Would you please repeat the data exactly as given?

[Records provided]

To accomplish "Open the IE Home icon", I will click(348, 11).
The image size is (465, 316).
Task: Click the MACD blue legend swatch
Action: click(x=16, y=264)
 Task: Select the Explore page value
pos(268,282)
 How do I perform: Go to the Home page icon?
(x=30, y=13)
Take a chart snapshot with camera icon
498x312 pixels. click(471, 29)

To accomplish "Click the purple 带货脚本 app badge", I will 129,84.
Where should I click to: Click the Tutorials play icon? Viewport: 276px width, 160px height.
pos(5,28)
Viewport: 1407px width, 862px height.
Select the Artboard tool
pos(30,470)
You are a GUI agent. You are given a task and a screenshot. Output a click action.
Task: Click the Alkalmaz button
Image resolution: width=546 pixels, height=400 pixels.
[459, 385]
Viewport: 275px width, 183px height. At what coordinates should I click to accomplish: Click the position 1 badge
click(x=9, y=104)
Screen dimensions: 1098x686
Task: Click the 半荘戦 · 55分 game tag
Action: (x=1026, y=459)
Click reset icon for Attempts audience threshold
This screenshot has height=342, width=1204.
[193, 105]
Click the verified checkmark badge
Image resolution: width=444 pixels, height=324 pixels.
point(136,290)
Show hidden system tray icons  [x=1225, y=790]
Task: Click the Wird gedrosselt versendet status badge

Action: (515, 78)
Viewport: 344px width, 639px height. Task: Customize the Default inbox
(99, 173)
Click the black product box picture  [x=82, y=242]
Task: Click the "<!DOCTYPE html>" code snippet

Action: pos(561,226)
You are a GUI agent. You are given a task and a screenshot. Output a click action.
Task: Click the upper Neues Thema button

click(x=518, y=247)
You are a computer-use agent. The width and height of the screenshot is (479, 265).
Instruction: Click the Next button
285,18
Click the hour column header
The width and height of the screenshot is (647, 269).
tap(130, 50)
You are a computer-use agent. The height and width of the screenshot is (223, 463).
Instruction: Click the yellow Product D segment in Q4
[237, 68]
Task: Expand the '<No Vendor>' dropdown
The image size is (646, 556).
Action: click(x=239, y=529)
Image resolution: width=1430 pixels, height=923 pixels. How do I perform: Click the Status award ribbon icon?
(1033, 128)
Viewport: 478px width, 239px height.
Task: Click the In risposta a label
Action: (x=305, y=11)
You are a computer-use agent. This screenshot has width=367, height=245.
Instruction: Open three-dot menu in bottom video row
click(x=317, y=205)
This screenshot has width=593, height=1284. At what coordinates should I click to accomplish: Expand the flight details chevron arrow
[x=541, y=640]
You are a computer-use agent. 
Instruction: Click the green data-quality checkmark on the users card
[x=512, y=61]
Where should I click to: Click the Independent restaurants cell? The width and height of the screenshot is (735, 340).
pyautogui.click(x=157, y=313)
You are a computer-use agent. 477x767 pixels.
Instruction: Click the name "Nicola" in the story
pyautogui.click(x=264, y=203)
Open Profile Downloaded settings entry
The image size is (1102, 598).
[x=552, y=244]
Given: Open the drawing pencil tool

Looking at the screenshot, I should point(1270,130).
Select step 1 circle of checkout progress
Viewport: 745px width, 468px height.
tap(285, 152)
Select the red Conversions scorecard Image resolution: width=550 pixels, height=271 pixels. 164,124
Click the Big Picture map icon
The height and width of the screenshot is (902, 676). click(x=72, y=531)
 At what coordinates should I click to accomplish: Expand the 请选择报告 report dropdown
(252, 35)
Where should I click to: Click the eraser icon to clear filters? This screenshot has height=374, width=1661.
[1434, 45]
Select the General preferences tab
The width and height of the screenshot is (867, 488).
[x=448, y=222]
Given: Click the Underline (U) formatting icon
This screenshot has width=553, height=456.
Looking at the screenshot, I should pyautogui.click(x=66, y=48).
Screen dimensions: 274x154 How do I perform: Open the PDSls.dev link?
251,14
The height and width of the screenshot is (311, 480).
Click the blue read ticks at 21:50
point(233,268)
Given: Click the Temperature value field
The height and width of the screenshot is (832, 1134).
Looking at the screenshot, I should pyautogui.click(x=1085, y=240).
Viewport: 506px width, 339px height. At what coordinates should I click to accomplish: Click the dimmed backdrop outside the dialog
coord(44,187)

[/Records provided]

Solution for this exercise:
To accomplish "Open the IE Home icon", I will click(348, 11).
The image size is (465, 316).
Task: Click the MACD blue legend swatch
Action: click(x=16, y=264)
 Task: Select the Explore page value
pos(268,282)
 How do I perform: Go to the Home page icon?
(x=30, y=13)
Take a chart snapshot with camera icon
498x312 pixels. click(471, 29)

To accomplish "Click the purple 带货脚本 app badge", I will 129,84.
Where should I click to: Click the Tutorials play icon? Viewport: 276px width, 160px height.
pos(5,28)
Viewport: 1407px width, 862px height.
Select the Artboard tool
pos(30,470)
You are a GUI agent. You are given a task and a screenshot. Output a click action.
Task: Click the Alkalmaz button
Image resolution: width=546 pixels, height=400 pixels.
[459, 385]
Viewport: 275px width, 183px height. At what coordinates should I click to accomplish: Click the position 1 badge
click(x=9, y=104)
Screen dimensions: 1098x686
Task: Click the 半荘戦 · 55分 game tag
Action: (x=1026, y=459)
Click reset icon for Attempts audience threshold
This screenshot has height=342, width=1204.
[193, 105]
Click the verified checkmark badge
Image resolution: width=444 pixels, height=324 pixels.
point(136,290)
Show hidden system tray icons  [x=1225, y=790]
Task: Click the Wird gedrosselt versendet status badge

Action: (515, 78)
Viewport: 344px width, 639px height. Task: Customize the Default inbox
(99, 173)
Click the black product box picture  [x=82, y=242]
Task: Click the "<!DOCTYPE html>" code snippet

Action: pos(561,226)
You are a GUI agent. You are given a task and a screenshot. Output a click action.
Task: Click the upper Neues Thema button

click(x=518, y=247)
You are a computer-use agent. The width and height of the screenshot is (479, 265).
Instruction: Click the Next button
285,18
Click the hour column header
The width and height of the screenshot is (647, 269).
tap(130, 50)
You are a computer-use agent. The height and width of the screenshot is (223, 463).
Instruction: Click the yellow Product D segment in Q4
[237, 68]
Task: Expand the '<No Vendor>' dropdown
The image size is (646, 556).
Action: click(x=239, y=529)
Image resolution: width=1430 pixels, height=923 pixels. How do I perform: Click the Status award ribbon icon?
(1033, 128)
Viewport: 478px width, 239px height.
Task: Click the In risposta a label
Action: (x=305, y=11)
You are a computer-use agent. This screenshot has width=367, height=245.
Instruction: Open three-dot menu in bottom video row
click(x=317, y=205)
This screenshot has width=593, height=1284. At what coordinates should I click to accomplish: Expand the flight details chevron arrow
[x=541, y=640]
You are a computer-use agent. 
Instruction: Click the green data-quality checkmark on the users card
[x=512, y=61]
Where should I click to: Click the Independent restaurants cell? The width and height of the screenshot is (735, 340).
pyautogui.click(x=157, y=313)
You are a computer-use agent. 477x767 pixels.
Instruction: Click the name "Nicola" in the story
pyautogui.click(x=264, y=203)
Open Profile Downloaded settings entry
The image size is (1102, 598).
[x=552, y=244]
Given: Open the drawing pencil tool

Looking at the screenshot, I should point(1270,130).
Select step 1 circle of checkout progress
Viewport: 745px width, 468px height.
tap(285, 152)
Select the red Conversions scorecard Image resolution: width=550 pixels, height=271 pixels. 164,124
Click the Big Picture map icon
The height and width of the screenshot is (902, 676). click(x=72, y=531)
 At what coordinates should I click to accomplish: Expand the 请选择报告 report dropdown
(252, 35)
Where should I click to: Click the eraser icon to clear filters? This screenshot has height=374, width=1661.
[1434, 45]
Select the General preferences tab
The width and height of the screenshot is (867, 488).
[x=448, y=222]
Given: Click the Underline (U) formatting icon
This screenshot has width=553, height=456.
Looking at the screenshot, I should pyautogui.click(x=66, y=48).
Screen dimensions: 274x154 How do I perform: Open the PDSls.dev link?
251,14
The height and width of the screenshot is (311, 480).
Click the blue read ticks at 21:50
point(233,268)
Given: Click the Temperature value field
The height and width of the screenshot is (832, 1134).
Looking at the screenshot, I should pyautogui.click(x=1085, y=240).
Viewport: 506px width, 339px height. At what coordinates should I click to accomplish: Click the dimmed backdrop outside the dialog
coord(44,187)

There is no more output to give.